SEAIOct 9, 2025

AppForge: From Assistant to Independent Developer -- Are GPTs Ready for Software Development?

arXiv:2510.07740v12 citationsh-index: 12
Originality Incremental advance
AI Analysis

This work addresses a critical gap for AI researchers and software engineers by providing a benchmark to assess LLMs' readiness for full-scale software development, though it is incremental as it focuses on evaluation rather than a new method.

The authors tackled the problem of evaluating whether large language models can construct entire software systems from scratch, rather than just generating isolated functions, by proposing APPFORGE, a benchmark of 101 real-world Android app problems. Their evaluation showed that current models, including the best-performing GPT-5, achieved only 18.8% functionally correct applications, highlighting significant limitations in handling complex software engineering challenges.

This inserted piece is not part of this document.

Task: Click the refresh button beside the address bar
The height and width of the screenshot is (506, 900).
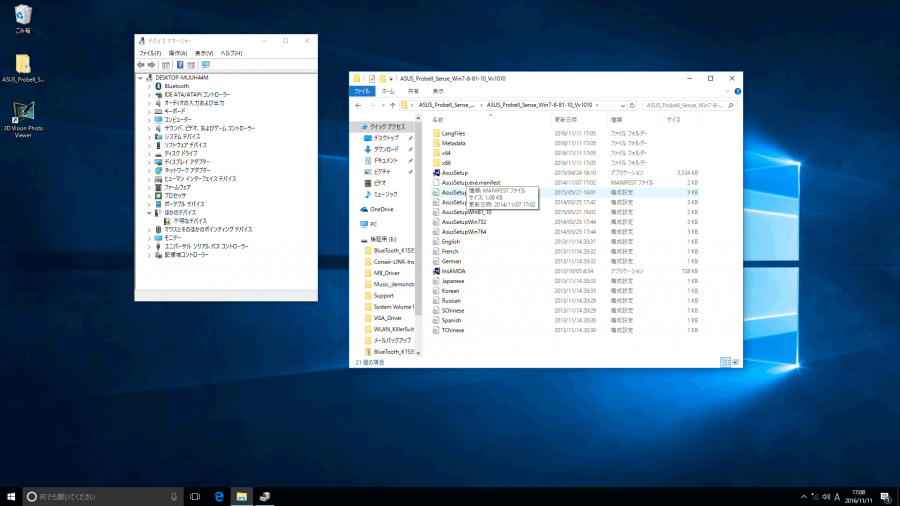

Large language models (LLMs) have demonstrated remarkable capability in function-level code generation tasks. Unlike isolated functions, real-world applications demand reasoning over the entire software system: developers must orchestrate how different components interact, maintain consistency across states over time, and ensure the application behaves correctly within the lifecycle and framework constraints. Yet, no existing benchmark adequately evaluates whether LLMs can bridge this gap and construct entire software systems from scratch. To address this gap, we propose APPFORGE, a benchmark consisting of 101 software development problems drawn from real-world Android apps. Given a natural language specification detailing the app functionality, a language model is tasked with implementing the functionality into an Android app from scratch. Developing an Android app from scratch requires understanding and coordinating app states, lifecycle management, and asynchronous operations, calling for LLMs to generate context-aware, robust, and maintainable code. To construct APPFORGE, we design a multi-agent system to automatically summarize the main functionalities from app documents and navigate the app to synthesize test cases validating the functional correctness of app implementation. Following rigorous manual verification by Android development experts, APPFORGE incorporates the test cases within an automated evaluation framework that enables reproducible assessment without human intervention, making it easily adoptable for future research. Our evaluation on 12 flagship LLMs show that all evaluated models achieve low effectiveness, with the best-performing model (GPT-5) developing only 18.8% functionally correct applications, highlighting fundamental limitations in current models' ability to handle complex, multi-component software engineering challenges.